Records for this exercise START

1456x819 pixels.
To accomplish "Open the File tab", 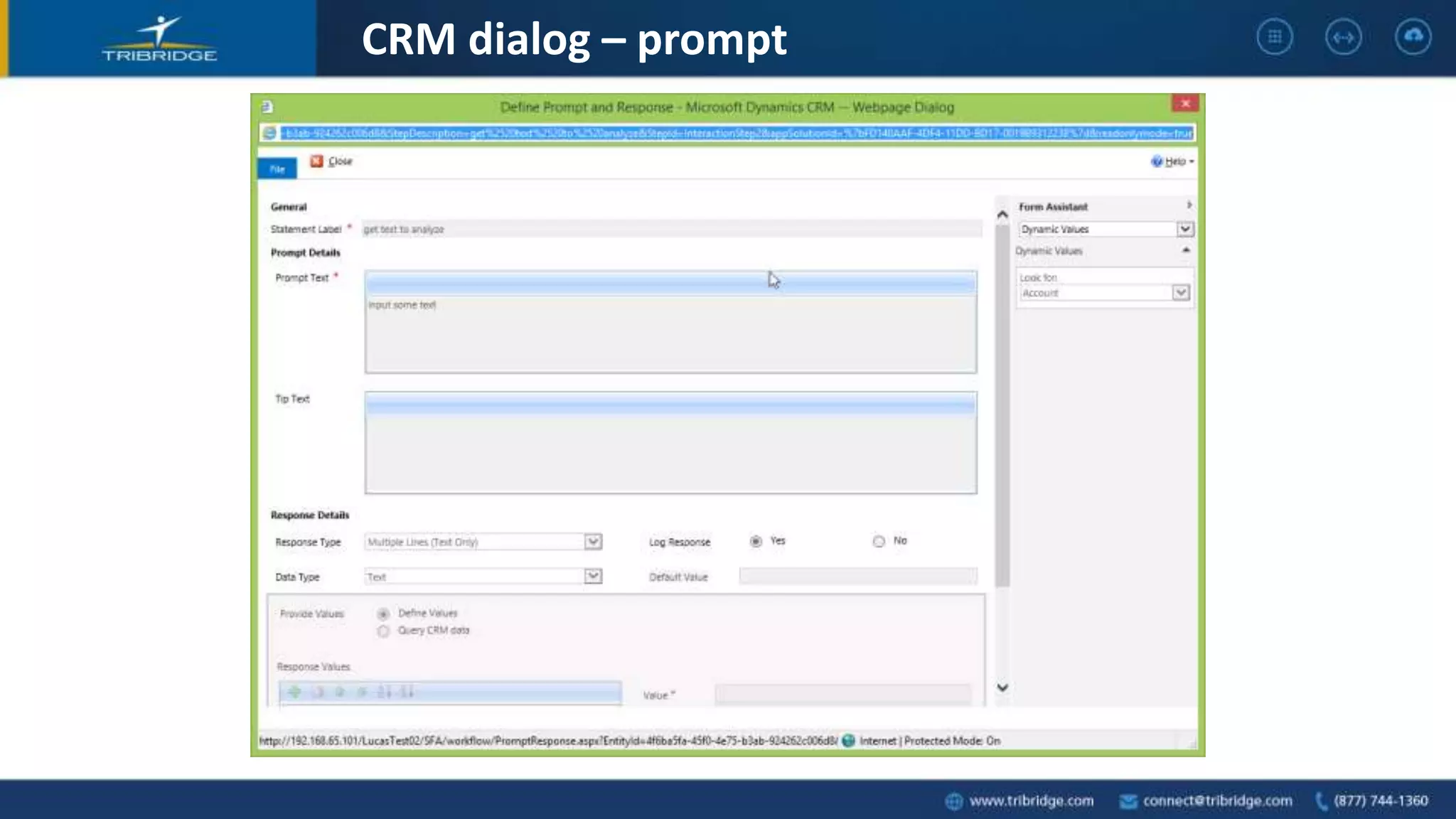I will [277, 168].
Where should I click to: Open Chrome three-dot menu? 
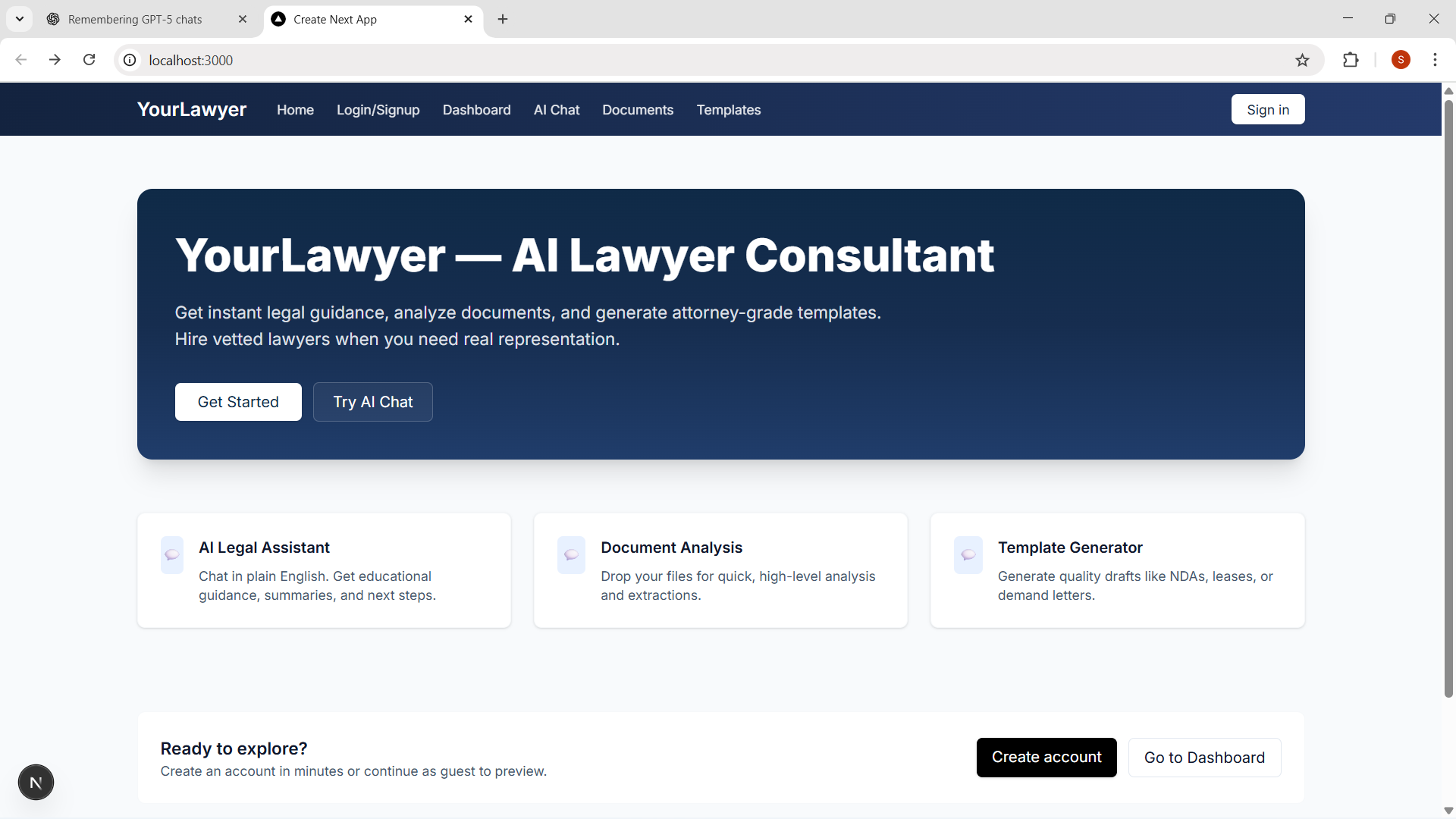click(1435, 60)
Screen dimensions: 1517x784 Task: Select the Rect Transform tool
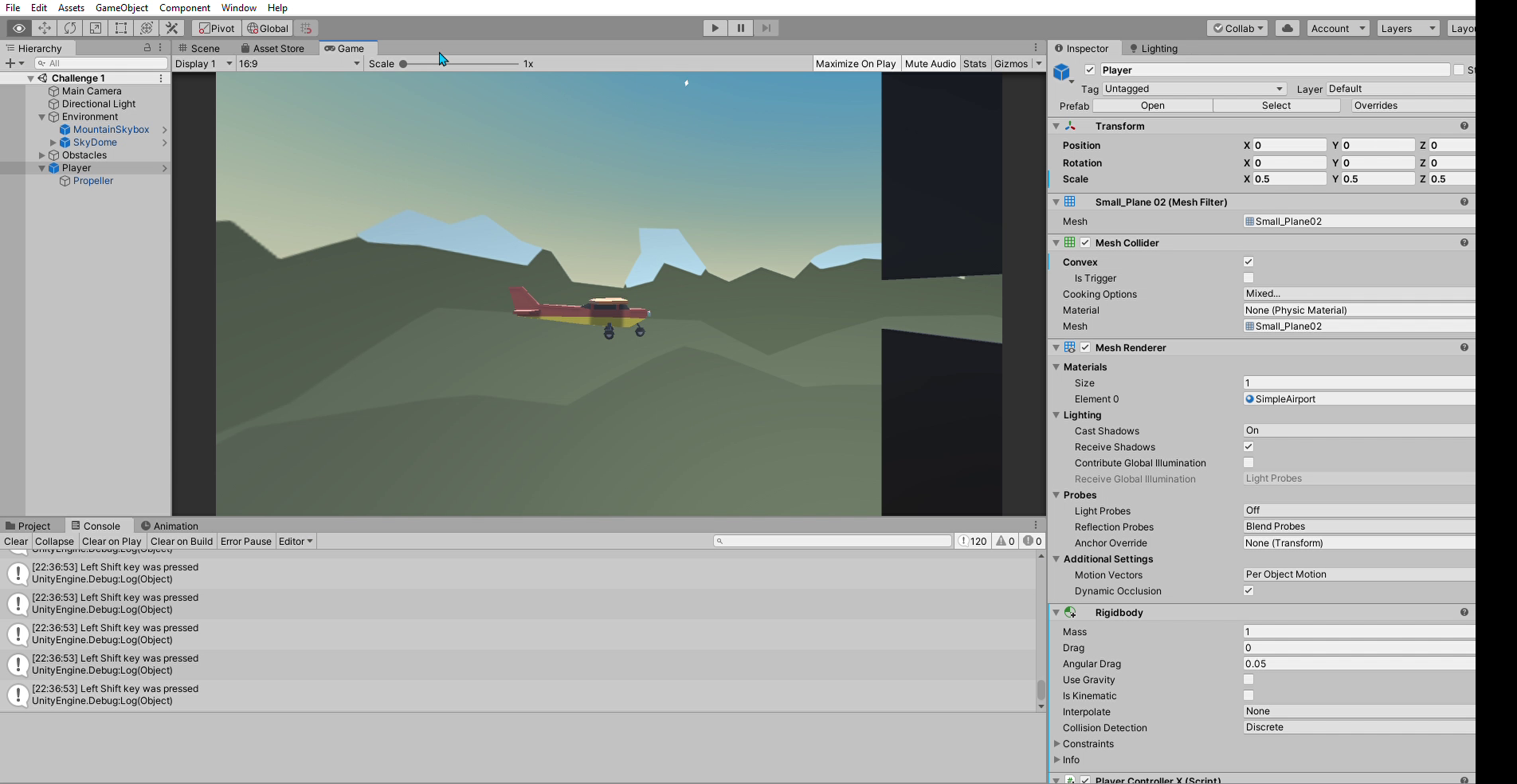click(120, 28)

Records for this exercise END

### Exercise goal
Copy only this, please: the line with "Screen dimensions: 1517x784" and every line after it through the end of the data, with no pictures.

### Response for this exercise
Screen dimensions: 1517x784 Task: Select the Rect Transform tool
click(120, 28)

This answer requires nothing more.